A aplicação do IFRS tem impacto direto não só nos negócios, como também no dia-a-dia das companhias. Baseadas mais em princípios do que em regras prescritivas, as normas contábeis internacionais são formatadas com o predomínio da “essência sobre a forma”, como explica o professor Eliseu Martins. E qual o significado disso para o contador? “Ele tem de assumir mais responsabilidades, sair da sua mesa e correr atrás de informações sobre aspectos com os quais não está acostumado”, diz o especialista. No Brasil, diz Martins, a cultura da preponderância da essência sobre a forma ainda é muito recente — consta da Deliberação 488 da CVM, de 2005, que incorporou procedimentos emitidos pelo Instituto dos Auditores Independentes do Brasil (Ibracon). “Com o IFRS, a dose de julgamento por parte do contador e do auditor é muito maior.

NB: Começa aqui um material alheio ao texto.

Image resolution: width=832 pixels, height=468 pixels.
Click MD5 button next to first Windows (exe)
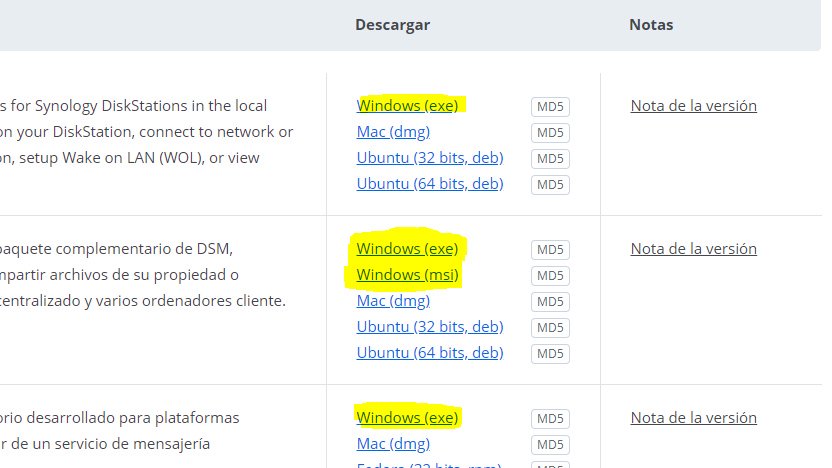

É preciso analisar a substância das transações”, completa Cajazeira, da PricewaterhouseCoopers.

São esperadas também revisões nas políticas de remuneração variável. Programas atrelados ao lucro contábil terão de ser adequados para a realidade dos novos números. Outra mudança esperada refere-se aos indicadores de desempenho das companhias. Múltiplos baseados em dados contábeis extraídos de balanços elaborados conforme as normas brasileiras poderão gerar interpretações bastante diferentes sobre o desempenho da companhia quando calculados com números do IFRS. Entre essas e outras, é difícil prever a dimensão dos impactos proporcionados pelo conjunto de normas internacionais. Afinal, ainda são poucas as companhias brasileiras em estágio avançado de conversão. Mas uma coisa é certa: a revolução IFRS está só começando.

Primeira regra do CPC põe ativos à prova

Em março do ano passado, a britânica Vodafone surpreendeu investidores ao retirar £ 28 bilhões do total de seus ativos demonstrados no balanço. O valor foi extraído do ágio sobre a aquisição da provedora alemã de telecomunicações Mannesmann, em 2000. De acordo com reportagem publicada no britânico AccountancyAge, especializado no tema, a causa do desfalque foi a conversão das demonstrações financeiras para as normas contábeis internacionais (IFRS), que se tornou obrigatória na União Européia em 2005. “Companhias como a Vodafone agora têm de conduzir ‘impairment’ regular para garantir que seu valor seja contabilizado apropriadamente”, escreveu o repórter Kevin Reed. No Brasil, o conceito de impairment está sendo apresentado agora. Faz parte da primeira regra de contabilidade emitida pelo Comitê de Pronunciamentos Contábeis (CPC), a ser adotada pelas companhias de capital aberto a partir de deliberação da Comissão de Valores Mobiliários (CVM).

Como se sabe, os pronunciamentos técnicos do CPC são definidos à luz do IFRS. O próprio CPC foi criado com o objetivo de alinhar princípios contábeis brasileiros com as normas internacionais. A publicação da sua primeira norma, que permaneceu em consulta pública até o fim de julho, é aguardada com ansiedade pelo mercado. Basicamente, ela exige que os ativos sejam reavaliados, a cada exercício social, de acordo com os recursos que eles podem produzir para a companhia. Quando a geração futura de caixa indicar um valor menor que o dos ativos, deverá ser feita uma baixa dessa diferença, que afetará o resultado da companhia. Esse é o procedimento de impairment, chamado pela CVM de “redução do valor recuperável de ativos”.

A reavaliação de ativos não é exatamente uma raridade nas práticas contábeis brasileiras. A diferença é que agora haverá uma forma padronizada de se efetuar os cálculos. Para especialistas, a norma do CPC trará mais transparência às demonstrações contábeis. “Os ativos terão seu valor econômico mais bem representado”, diz Reginaldo Ferreira Alexandre, vice-presidente da Associação dos Analistas e Profissionais de Investimento do Mercado de Capitais em São Paulo (Apimec-SP).

Segundo Alexandre, a regra não deve mudar a avaliação do balanço das companhias, porque a readequação dos ativos não causa impactos relevantes na demonstração do fluxo de caixa — utilizada como base para as projeções. Um efeito importante, aponta o analista, pode ocorrer na definição do montante distribuído como dividendos, caso o impairment reduza o valor dos ativos e o lucro da empresa. (D.G.)